コロナ禍後の社会に期待されるイノベーション像の実現には、日本の技術を融合した総合力が強みとなります。

社会変化を積極的に実現するイノベーション

 新型コロナウイルス感染症は、新しい社会への移行を必然的に促すきっかけとなり、これまで当たり前と考えられていたあらゆるものを見直す機会となりました。緊密なコミュニケーションやサプライチェーンの在り方にも、大きな変化が求められ、さまざまな分野へのデジタル技術の普及もまた、新しい社会への移行を後押ししています。そうした社会の積極的な変化の実現に欠かせない、新たなイノベーション像を予測することが、日本の産業再生につながると考えています。
 コロナ禍によって、さまざまな領域でオンライン化が進みました。ビジネスシーンでは、会議等の人との接触に始まり、長らく物理的な物体を必要としていた名刺やはんこなどもデジタルに置き換わりました。今後、展示会や講演会が、バーチャルで行われるようになるという期待を持っています。

既存の強みとデジタルを融合

 単体では海外に遅れを取っていた日本のデジタル技術は、日本の強みである、水処理技術等の環境負荷軽減技術、製造業の緻密なモノづくり等との組み合わせで強みを生かせるはずです。

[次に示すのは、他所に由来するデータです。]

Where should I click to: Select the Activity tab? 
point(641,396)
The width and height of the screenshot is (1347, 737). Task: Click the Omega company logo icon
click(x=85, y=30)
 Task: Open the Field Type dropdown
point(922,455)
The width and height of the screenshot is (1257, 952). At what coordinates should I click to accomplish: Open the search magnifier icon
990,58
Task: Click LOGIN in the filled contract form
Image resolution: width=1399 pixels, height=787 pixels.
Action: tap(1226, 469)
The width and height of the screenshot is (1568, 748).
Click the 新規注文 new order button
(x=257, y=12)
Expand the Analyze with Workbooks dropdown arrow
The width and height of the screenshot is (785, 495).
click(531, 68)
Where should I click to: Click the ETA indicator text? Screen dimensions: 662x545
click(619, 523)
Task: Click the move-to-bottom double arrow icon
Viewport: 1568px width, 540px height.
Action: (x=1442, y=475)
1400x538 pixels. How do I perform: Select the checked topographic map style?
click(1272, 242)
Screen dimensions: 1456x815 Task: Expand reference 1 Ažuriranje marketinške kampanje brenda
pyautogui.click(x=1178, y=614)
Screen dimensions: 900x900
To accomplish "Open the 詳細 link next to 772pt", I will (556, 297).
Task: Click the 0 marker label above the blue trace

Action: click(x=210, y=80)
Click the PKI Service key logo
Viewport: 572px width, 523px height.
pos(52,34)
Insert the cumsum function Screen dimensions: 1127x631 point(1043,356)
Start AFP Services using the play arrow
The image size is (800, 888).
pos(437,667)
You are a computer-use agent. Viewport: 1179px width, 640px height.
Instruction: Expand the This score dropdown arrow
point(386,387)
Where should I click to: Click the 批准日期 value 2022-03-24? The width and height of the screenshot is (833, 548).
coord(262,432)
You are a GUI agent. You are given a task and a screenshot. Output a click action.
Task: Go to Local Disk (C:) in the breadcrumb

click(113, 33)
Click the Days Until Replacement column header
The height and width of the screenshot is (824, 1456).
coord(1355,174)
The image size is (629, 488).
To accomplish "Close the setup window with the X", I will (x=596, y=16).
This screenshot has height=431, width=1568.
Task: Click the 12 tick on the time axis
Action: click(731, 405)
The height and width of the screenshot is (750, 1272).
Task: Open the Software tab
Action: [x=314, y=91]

危機を反発力に変えて成長する「レジリエント」なエネルギー社会および、強靭なサプライチェーンの構築。さらに、5Gといった技術に対応したインフラを備え、デジタルを最大限活用できる「デジタル対応都市」を日本の技術の統合によって実現し、パッケージ化することも可能だと考えています。これを官民一体となり、各国の実情に合った社会インフラシステムとして提案することで、コロナ禍で疲弊した社会に勇気と活力を与えることができると考えています。